_What is expected:_
Each entry below is to be extracted exactly.

_Recorded information:_
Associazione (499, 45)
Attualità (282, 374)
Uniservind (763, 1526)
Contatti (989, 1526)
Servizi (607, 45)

_Task output:_
Associazione (499, 45)
Attualità (282, 374)
Uniservind (763, 1526)
Contatti (989, 1526)
Servizi (607, 45)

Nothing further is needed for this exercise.